Solar developers looking to tap into Egypt face new constraints after Cairo changed regulations, omitting the option of international arbitration.
“It’s a step backwards as it was a major issue raised by lenders and is naturally a concern for developers,” said Marc Norman, a Dubai-based lawyer at Chadbourne & Parke.
His firm is involved with companies looking to develop solar projects in Egypt.
The country has faced several solar energy rollout obstacles, with one of the largest issues a lack of foreign currency in the market.
As Egypt works to meet its target to include 20 per cent of renewable energy sources into its power generation mix, the feed-in tariff to help the sector’s offtake was set in US dollars.
Egypt said it would guarantee the convertibility of 15 per cent of any amount paid at a fixed rate of 7.15 pounds to the dollar a year ago, but since that time the country has also devalued its currency.
One way around that risk was to tap development finance institutions such as the International Finance Corporation and European Bank for Reconstruction and Development.
But lenders, particularly DFIs, typically have the option that should legal disputes arise, international arbitration would be recognised.
Mr Norman said the original power purchase agreement (PPA) had set the arbitration forum in Cairo.
“But DFI lenders managed to get a concession from the government which was reflected in the last PPA draft,” he said, adding that the last revision gave either party the option to refer arbitration to Geneva.

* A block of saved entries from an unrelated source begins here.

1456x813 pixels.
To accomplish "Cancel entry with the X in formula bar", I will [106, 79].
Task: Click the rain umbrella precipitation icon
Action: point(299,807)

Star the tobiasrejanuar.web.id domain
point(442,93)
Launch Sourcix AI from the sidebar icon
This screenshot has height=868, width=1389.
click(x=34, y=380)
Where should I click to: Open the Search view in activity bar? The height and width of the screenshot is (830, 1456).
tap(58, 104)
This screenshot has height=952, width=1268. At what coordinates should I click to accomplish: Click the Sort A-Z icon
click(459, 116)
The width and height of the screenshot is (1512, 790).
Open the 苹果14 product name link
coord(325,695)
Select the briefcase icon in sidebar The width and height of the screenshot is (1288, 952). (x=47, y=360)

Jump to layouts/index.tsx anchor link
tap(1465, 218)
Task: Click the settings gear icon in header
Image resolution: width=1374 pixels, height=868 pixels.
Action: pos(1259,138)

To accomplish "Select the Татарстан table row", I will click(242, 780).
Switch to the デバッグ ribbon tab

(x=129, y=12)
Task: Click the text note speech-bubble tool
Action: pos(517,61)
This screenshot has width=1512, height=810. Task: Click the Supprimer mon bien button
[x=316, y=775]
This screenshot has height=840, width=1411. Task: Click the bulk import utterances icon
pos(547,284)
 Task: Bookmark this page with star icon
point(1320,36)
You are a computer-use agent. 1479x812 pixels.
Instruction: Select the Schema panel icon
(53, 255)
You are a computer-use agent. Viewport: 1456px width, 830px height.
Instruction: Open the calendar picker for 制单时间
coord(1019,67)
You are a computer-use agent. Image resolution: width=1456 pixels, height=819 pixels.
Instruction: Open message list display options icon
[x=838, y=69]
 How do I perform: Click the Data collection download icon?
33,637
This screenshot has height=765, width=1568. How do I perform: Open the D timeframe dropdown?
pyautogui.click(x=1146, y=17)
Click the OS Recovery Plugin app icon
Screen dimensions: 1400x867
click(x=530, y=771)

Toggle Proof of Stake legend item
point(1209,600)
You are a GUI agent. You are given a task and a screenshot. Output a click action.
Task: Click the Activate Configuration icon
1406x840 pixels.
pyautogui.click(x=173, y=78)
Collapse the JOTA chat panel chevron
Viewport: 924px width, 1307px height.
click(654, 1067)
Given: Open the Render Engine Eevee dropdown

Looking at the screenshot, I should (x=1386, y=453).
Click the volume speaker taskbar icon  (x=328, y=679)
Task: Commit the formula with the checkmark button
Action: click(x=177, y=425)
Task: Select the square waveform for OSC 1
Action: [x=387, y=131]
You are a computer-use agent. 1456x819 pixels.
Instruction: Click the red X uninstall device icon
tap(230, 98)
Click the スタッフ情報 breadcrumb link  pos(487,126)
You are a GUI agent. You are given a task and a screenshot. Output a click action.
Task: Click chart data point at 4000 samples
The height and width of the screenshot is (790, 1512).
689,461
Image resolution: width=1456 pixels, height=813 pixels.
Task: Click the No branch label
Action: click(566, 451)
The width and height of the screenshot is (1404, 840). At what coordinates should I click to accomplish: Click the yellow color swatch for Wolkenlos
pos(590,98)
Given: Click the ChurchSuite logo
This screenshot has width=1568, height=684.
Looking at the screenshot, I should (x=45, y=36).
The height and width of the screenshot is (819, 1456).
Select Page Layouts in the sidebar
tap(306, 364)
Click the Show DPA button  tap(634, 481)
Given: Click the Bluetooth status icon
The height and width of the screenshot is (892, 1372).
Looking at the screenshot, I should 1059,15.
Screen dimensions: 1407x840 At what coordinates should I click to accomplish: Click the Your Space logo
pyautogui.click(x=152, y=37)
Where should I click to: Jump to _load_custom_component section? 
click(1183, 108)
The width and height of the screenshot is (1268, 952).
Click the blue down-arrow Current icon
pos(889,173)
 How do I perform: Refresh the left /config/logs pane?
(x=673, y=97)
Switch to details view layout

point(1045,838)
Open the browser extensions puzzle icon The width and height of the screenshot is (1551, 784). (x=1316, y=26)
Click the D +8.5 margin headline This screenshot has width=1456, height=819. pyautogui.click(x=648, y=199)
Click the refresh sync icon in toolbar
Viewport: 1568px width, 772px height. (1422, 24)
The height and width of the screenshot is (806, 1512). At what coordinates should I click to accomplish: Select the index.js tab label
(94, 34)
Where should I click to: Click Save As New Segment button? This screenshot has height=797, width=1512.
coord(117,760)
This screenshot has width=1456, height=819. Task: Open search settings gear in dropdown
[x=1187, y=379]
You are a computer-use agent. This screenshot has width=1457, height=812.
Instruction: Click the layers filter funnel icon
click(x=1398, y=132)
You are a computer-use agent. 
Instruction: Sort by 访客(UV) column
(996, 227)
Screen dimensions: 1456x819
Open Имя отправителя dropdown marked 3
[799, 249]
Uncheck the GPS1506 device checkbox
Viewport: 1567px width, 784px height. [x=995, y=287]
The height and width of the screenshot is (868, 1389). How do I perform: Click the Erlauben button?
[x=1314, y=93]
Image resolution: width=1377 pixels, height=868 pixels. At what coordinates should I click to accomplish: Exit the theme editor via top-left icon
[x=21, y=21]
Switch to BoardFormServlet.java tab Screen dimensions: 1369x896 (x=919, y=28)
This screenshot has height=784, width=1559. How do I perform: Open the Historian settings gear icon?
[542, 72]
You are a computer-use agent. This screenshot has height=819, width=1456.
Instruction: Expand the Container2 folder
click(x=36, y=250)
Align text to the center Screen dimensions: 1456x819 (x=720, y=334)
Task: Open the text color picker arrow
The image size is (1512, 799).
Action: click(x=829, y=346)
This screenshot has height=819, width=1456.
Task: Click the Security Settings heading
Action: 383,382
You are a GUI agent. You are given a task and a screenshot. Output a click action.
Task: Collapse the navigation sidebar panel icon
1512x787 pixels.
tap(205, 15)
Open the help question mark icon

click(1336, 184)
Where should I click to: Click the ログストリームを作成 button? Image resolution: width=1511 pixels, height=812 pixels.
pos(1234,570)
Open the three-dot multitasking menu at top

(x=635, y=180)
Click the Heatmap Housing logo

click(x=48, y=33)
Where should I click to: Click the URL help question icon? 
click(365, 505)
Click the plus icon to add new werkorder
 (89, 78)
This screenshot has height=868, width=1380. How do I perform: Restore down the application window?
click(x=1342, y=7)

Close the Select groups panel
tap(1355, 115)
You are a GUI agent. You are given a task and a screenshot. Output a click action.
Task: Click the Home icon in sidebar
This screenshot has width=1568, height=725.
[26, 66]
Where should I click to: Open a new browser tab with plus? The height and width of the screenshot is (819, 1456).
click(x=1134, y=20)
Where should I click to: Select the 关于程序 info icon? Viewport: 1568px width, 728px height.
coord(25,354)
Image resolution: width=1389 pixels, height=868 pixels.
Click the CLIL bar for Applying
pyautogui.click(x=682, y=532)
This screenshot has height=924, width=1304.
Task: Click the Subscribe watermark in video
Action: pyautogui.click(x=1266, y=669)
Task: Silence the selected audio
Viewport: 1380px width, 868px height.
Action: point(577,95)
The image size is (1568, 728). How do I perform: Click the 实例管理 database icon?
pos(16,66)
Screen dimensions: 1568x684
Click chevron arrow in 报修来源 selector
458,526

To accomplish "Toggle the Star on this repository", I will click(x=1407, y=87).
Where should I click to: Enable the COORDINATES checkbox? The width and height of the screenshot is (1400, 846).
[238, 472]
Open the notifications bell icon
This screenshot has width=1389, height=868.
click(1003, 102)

“This option has now been removed and so the only available seat of arbitration is Cairo,” said Mr Norman.
And that increases risk.
Dubai-based Access Power was one of those companies looking to DFIs as it sought to capture a 300-megawatt portfolio in the country.
Last May, the company’s director of origination, Vahid Fotuhi, told The National the company would rely on its shareholders to provide equity, but planned to borrow the rest from international institutions, including the International Finance Corporation (IFC).
The company declined to comment, saying that it was still evaluating the announcement.